Wang Ke, Tian Jing, Zheng Chu, Yang Hong, Ren Jia, Liu Yanling, Han Qinghua, Zhang Yanbo
Department of Health Statistics, School of Public Health, Shanxi Medical University, Taiyuan, People's Republic of China; Department of Epidemiology and Biostatistics, Xuzhou Medical University, Xuzhou, People's Republic of China; Shanxi Provincial Key Laboratory of Major Diseases Risk Assessment, Shanxi Medical University, Taiyuan, People's Republic of China.
Department of Cardiology, The First Affiliated Hospital of Shanxi Medical University, Taiyuan, People's Republic of China.
Comput Biol Med. 2021 Oct;137:104813. doi: 10.1016/j.compbiomed.2021.104813. Epub 2021 Aug 28.
This study sought to evaluate the performance of machine learning (ML) models and establish an explainable ML model with good prediction of 3-year all-cause mortality in patients with heart failure (HF) caused by coronary heart disease (CHD).
We established six ML models using follow-up data to predict 3-year all-cause mortality. Through comprehensive evaluation, the best performing model was used to predict and stratify patients. The log-rank test was used to assess the difference between Kaplan-Meier curves. The association between ML risk and 3-year all-cause mortality was also assessed using multivariable Cox regression. Finally, an explainable approach based on ML and the SHapley Additive exPlanations (SHAP) method was deployed to calculate 3-year all-cause mortality risk and to generate individual explanations of the model's decisions.

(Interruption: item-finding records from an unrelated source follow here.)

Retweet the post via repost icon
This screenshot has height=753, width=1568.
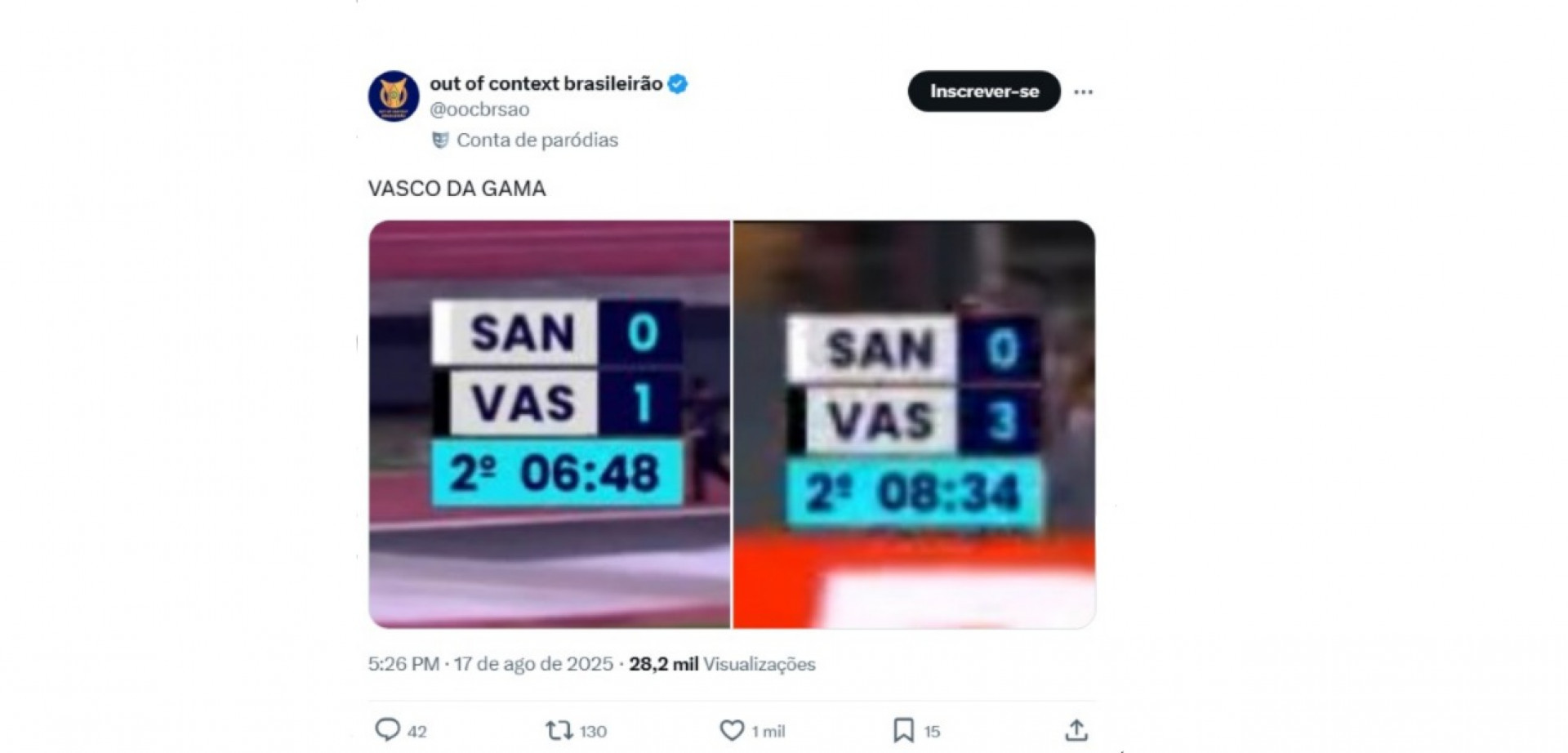pos(558,731)
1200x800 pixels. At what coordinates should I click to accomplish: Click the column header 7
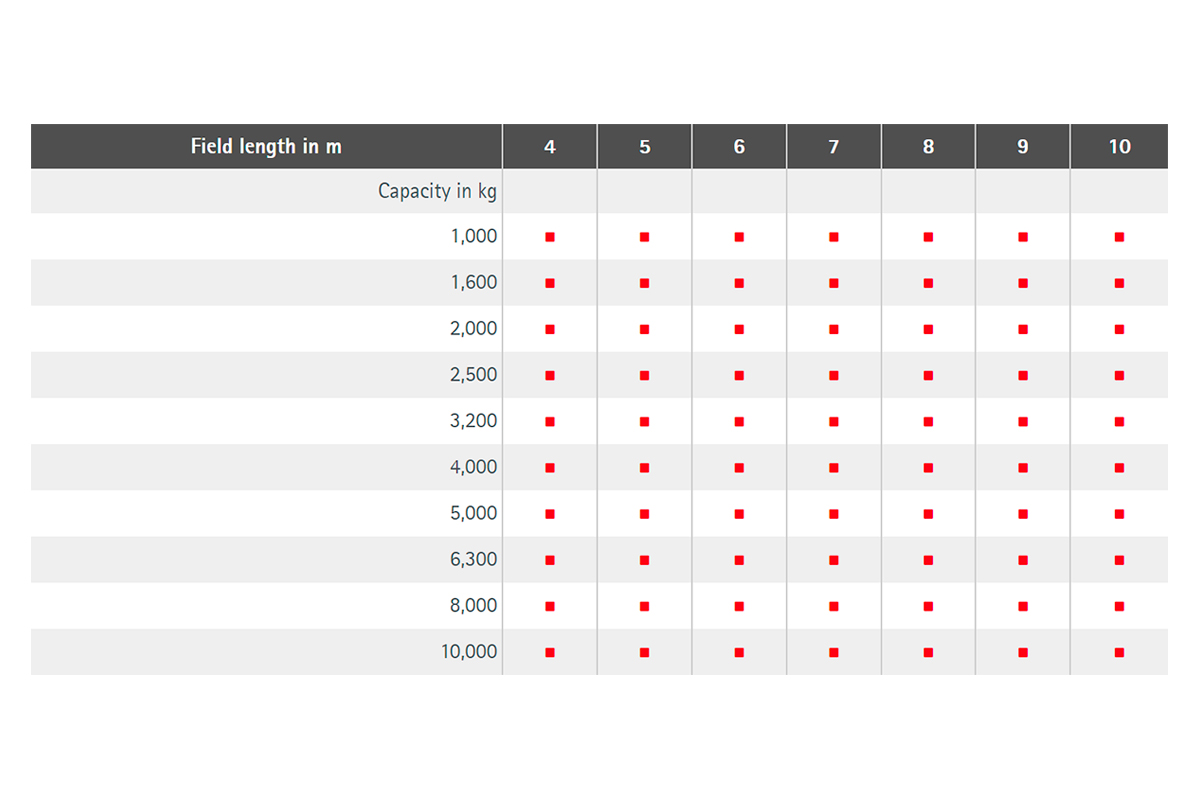click(x=834, y=147)

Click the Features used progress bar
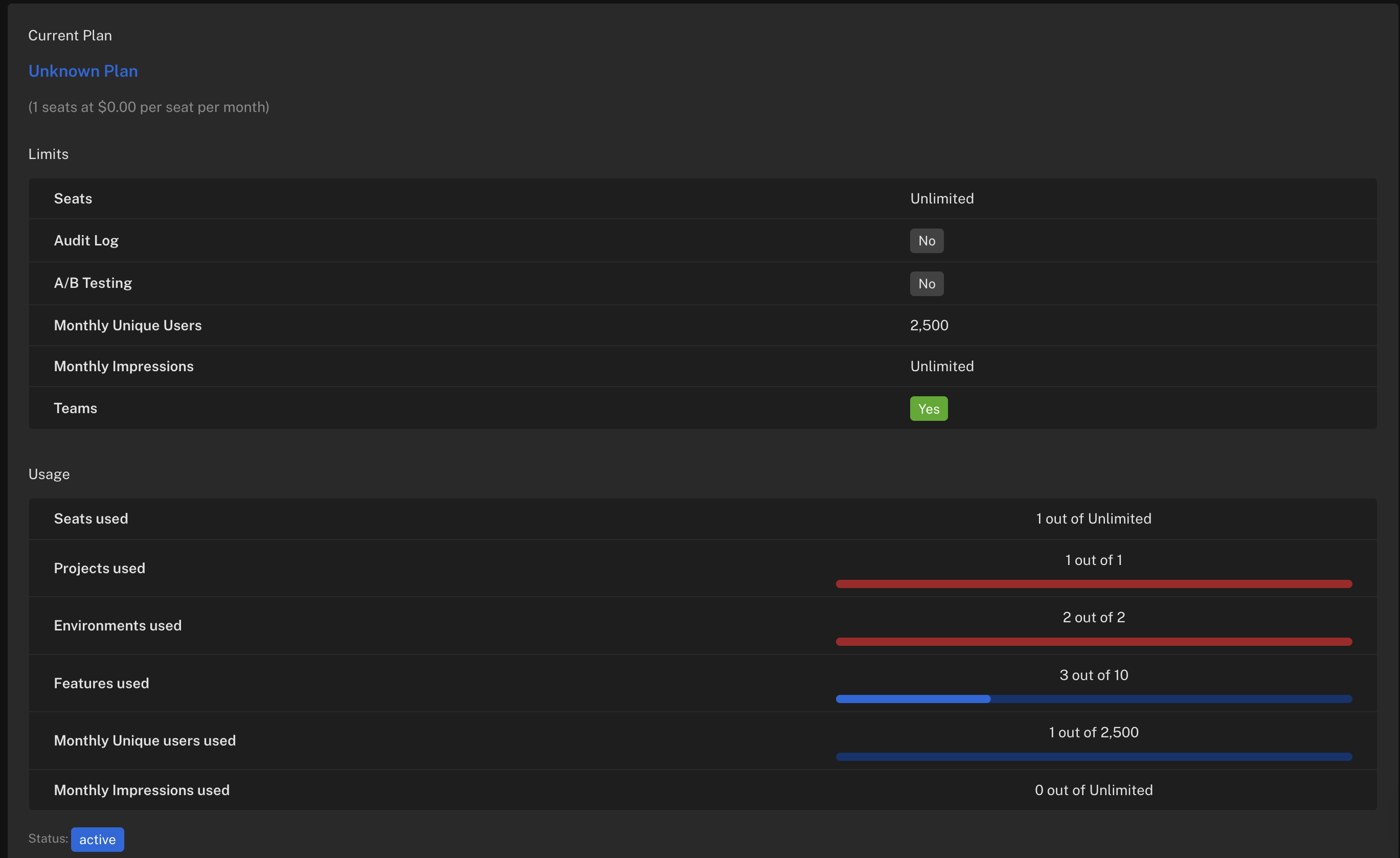(1093, 699)
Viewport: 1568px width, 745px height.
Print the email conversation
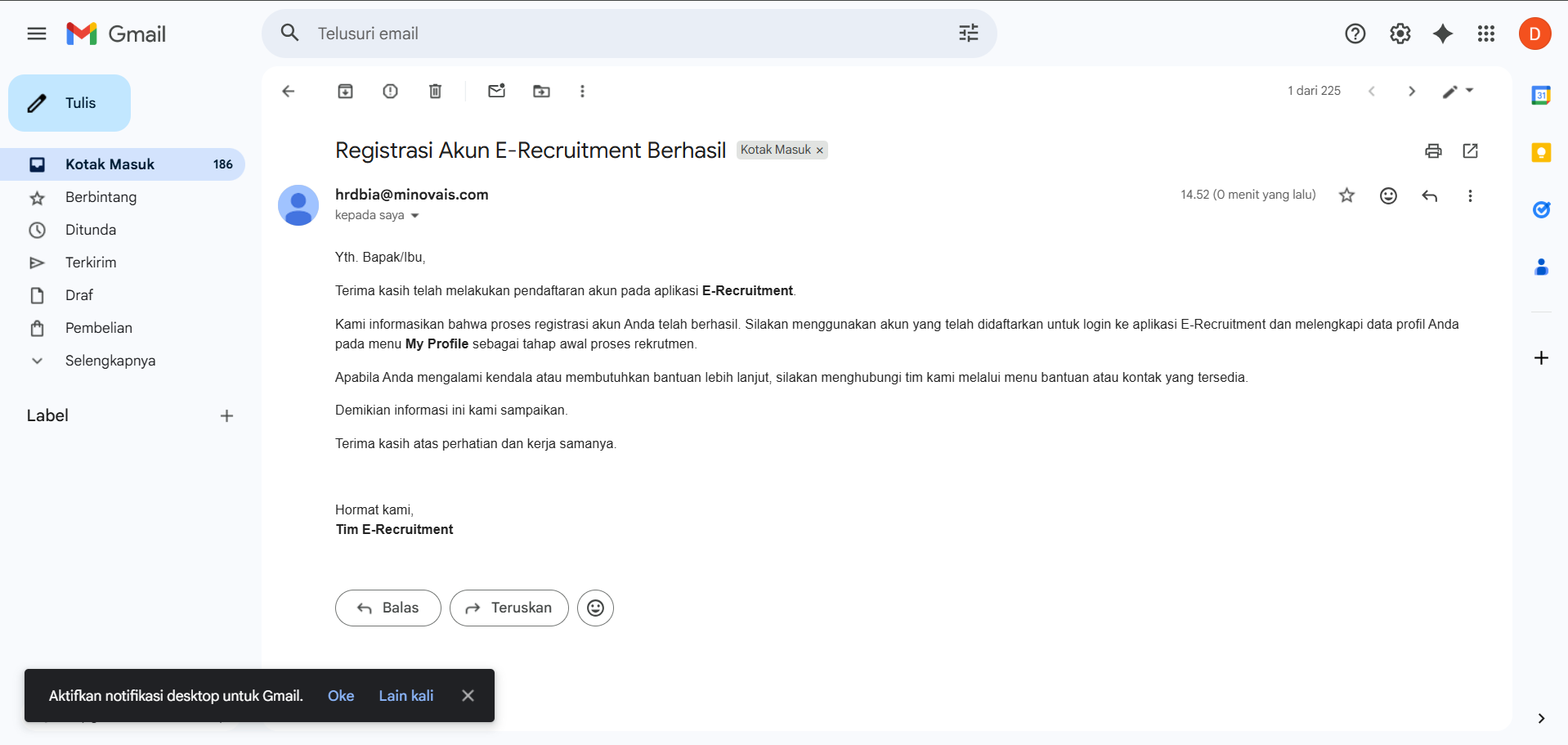click(1433, 150)
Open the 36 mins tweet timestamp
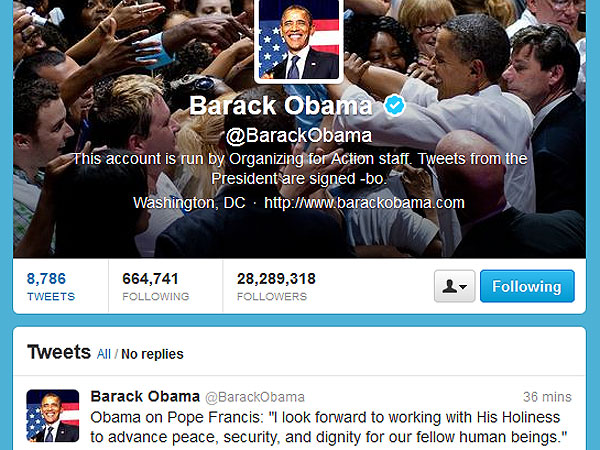 [547, 397]

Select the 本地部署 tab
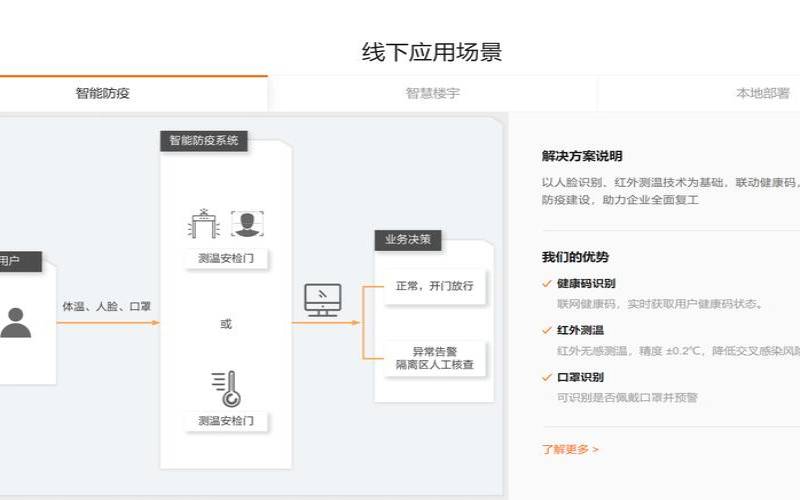click(762, 93)
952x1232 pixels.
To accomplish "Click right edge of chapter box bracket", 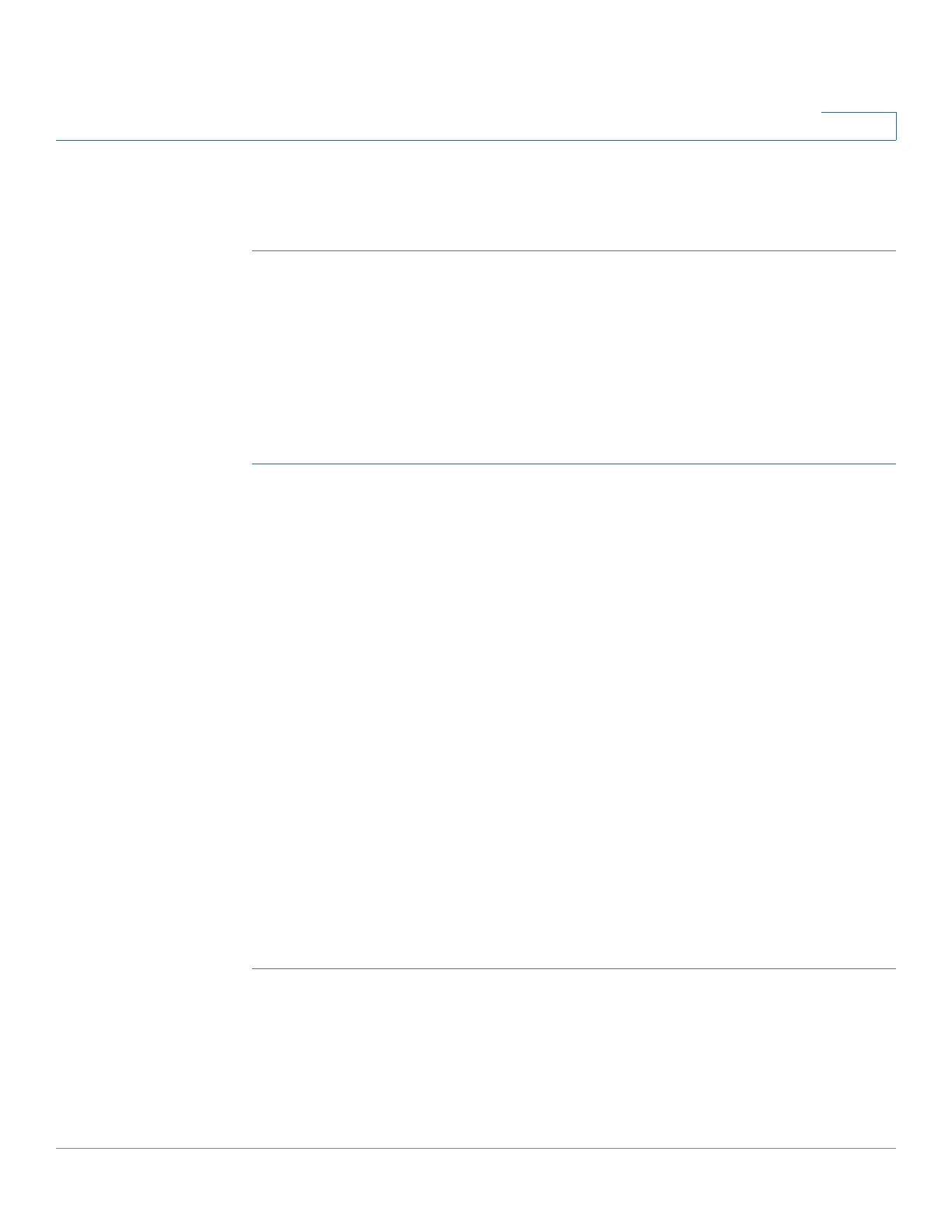I will pyautogui.click(x=896, y=126).
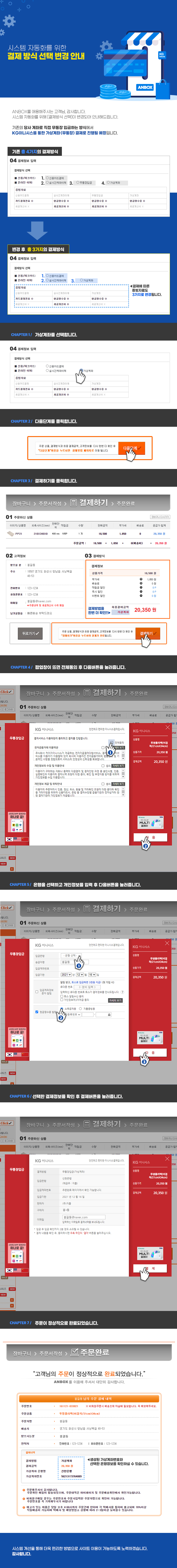The height and width of the screenshot is (1568, 177).
Task: Click the PP21 product thumbnail in order list
Action: (x=11, y=533)
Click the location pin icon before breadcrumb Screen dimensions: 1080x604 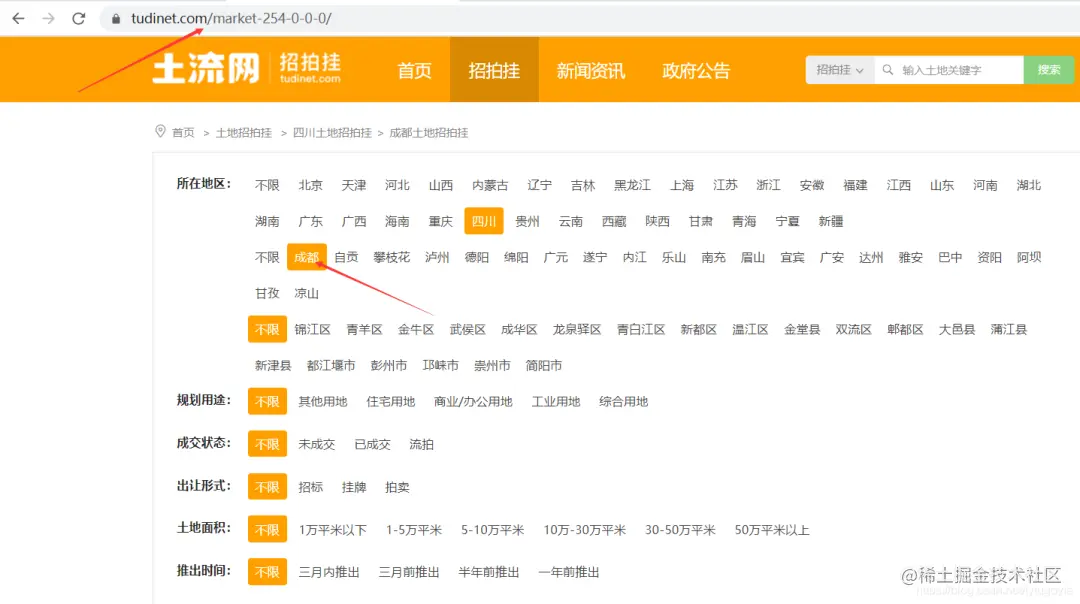coord(160,131)
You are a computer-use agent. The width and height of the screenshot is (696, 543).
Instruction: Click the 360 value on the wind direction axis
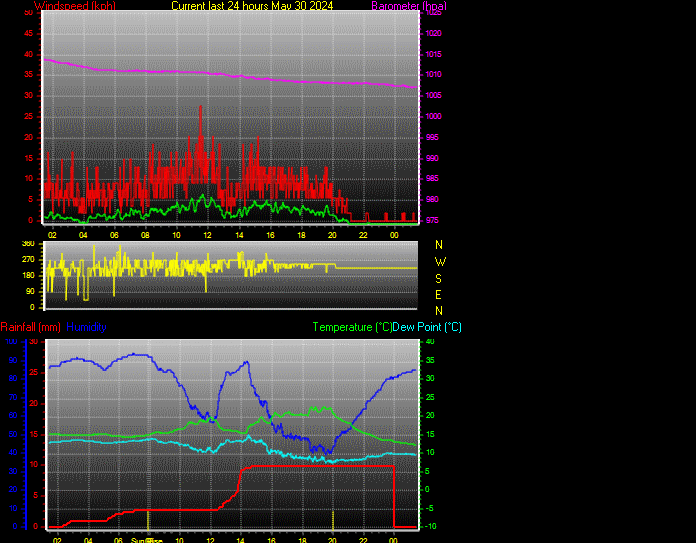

The best performing extreme gradient boosting (XGBoost) model was selected to predict and stratify patients. Subjects with a higher ML score had a high hazard of suffering events (hazard ratio [HR]: 10.351; P < 0.001), and this relationship persisted with a multivariable analysis (adjusted HR: 5.343; P < 0.001). Age, N-terminal pro-B-type natriuretic peptide, occupation, New York Heart Association classification, and nitrate drug use were important factors for both genders.
The ML-based risk stratification tool was able to accurately assess and stratify the risk of 3-year all-cause mortality in patients with HF caused by CHD. ML combined with SHAP could provide an explicit explanation of individualized risk prediction and give physicians an intuitive understanding of the influence of key features in the model.
本研究旨在评估机器学习(ML)模型的性能,并建立一个可解释的ML模型,以良好预测冠心病(CHD)所致心力衰竭(HF)患者的3年全因死亡率。
我们使用随访数据建立了六个ML模型,以预测3年全因死亡率。通过综合评估,选用性能最佳的模型对患者进行预测和分层。采用对数秩检验评估Kaplan-Meier曲线之间的差异。还使用多变量Cox回归评估ML风险与3年全因死亡率之间的关联。最后,采用基于ML和SHapley加性解释(SHAP)方法的可解释方法来计算3年全因死亡率风险,并对模型决策生成个体解释。
选择性能最佳的极端梯度提升(XGBoost)模型对患者进行预测和分层。ML评分较高的受试者发生事件的风险较高(风险比[HR]:10.351;P < 0.001),多变量分析时这种关系依然存在(调整后HR:5.343;P < 0.001)。年龄、N末端B型利钠肽原、职业、纽约心脏协会分级和硝酸盐药物使用是两性的重要因素。
基于ML的风险分层工具能够准确评估和分层CHD所致HF患者3年全因死亡风险。ML与SHAP相结合可以对个体风险预测提供明确解释,并让医生直观了解模型中关键特征的影响。